- What to produce
Starting at the first line of the entries below, please return exactly each line up to and including the one with "Expand the Chelsea row details arrow"; pictures stay out.

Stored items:
────────────────────────────────────────
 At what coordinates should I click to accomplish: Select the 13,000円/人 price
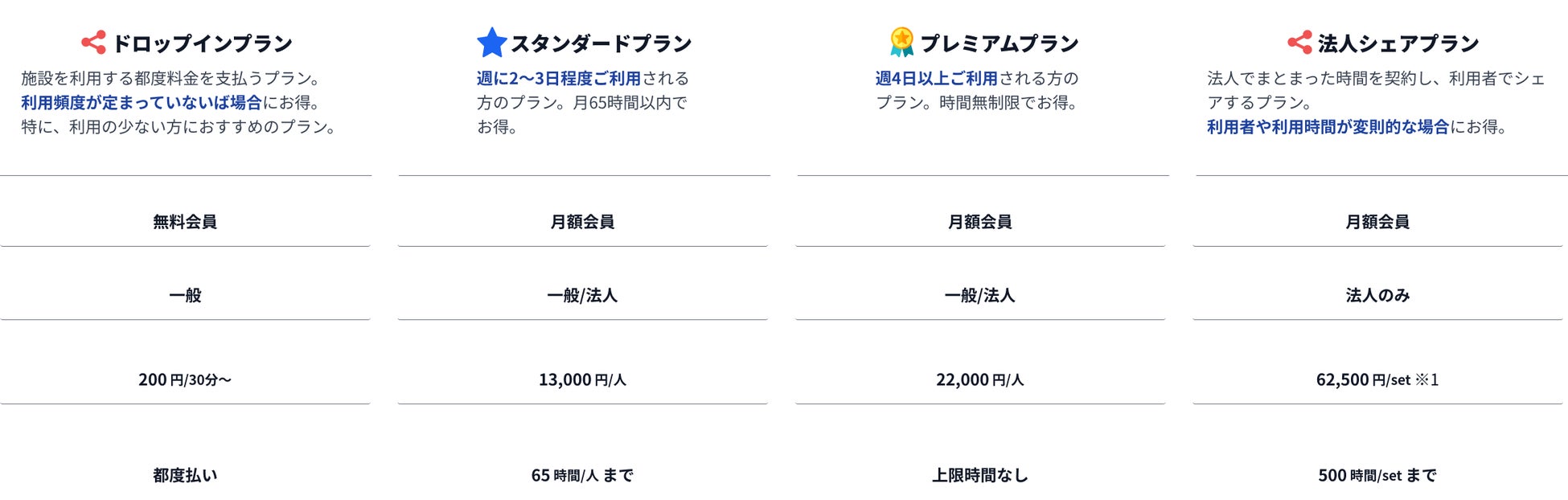582,379
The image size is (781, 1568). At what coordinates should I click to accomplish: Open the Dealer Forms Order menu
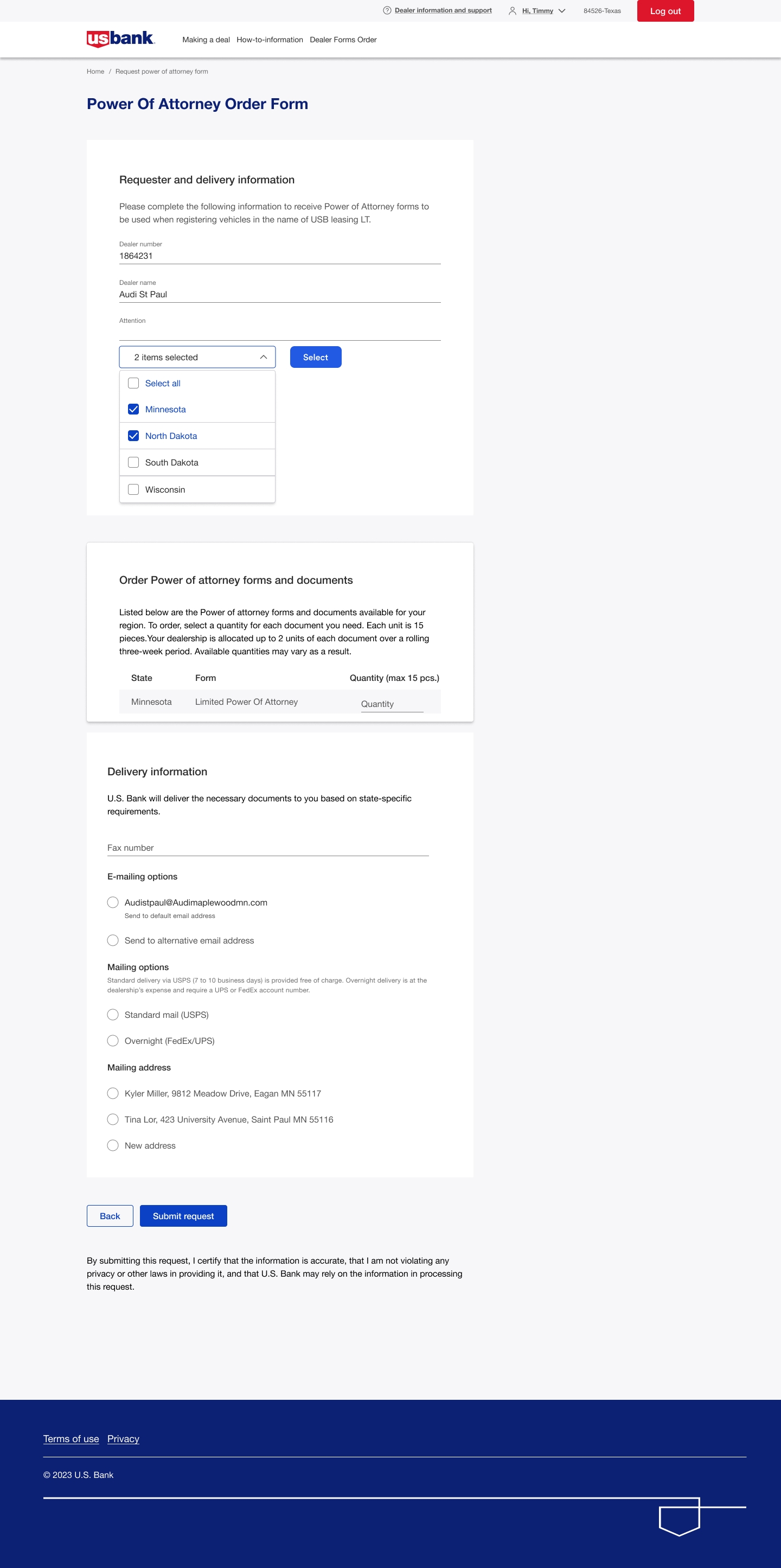tap(343, 40)
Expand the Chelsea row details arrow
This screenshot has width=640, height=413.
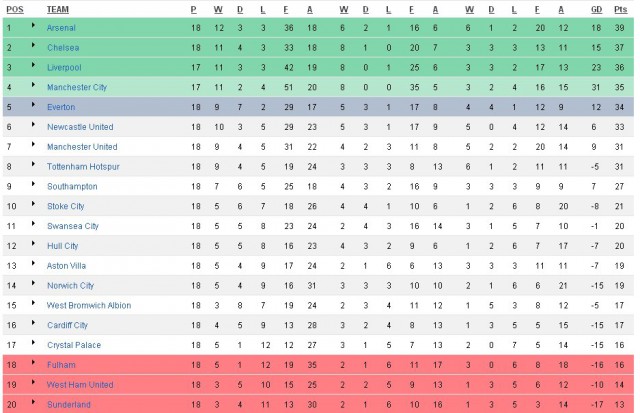33,46
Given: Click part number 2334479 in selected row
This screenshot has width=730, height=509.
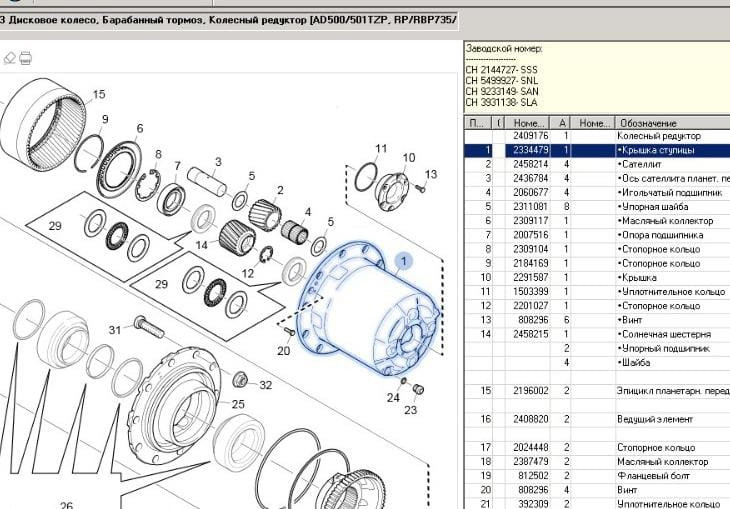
────────────────────────────────────────
- Result for this exercise
 At what coordinates should I click to accomplish: Select the 13,000円/人 price
582,379
The image size is (781, 1568). At what coordinates should I click to accomplish: Open the Dealer Forms Order menu
tap(343, 40)
Expand the Chelsea row details arrow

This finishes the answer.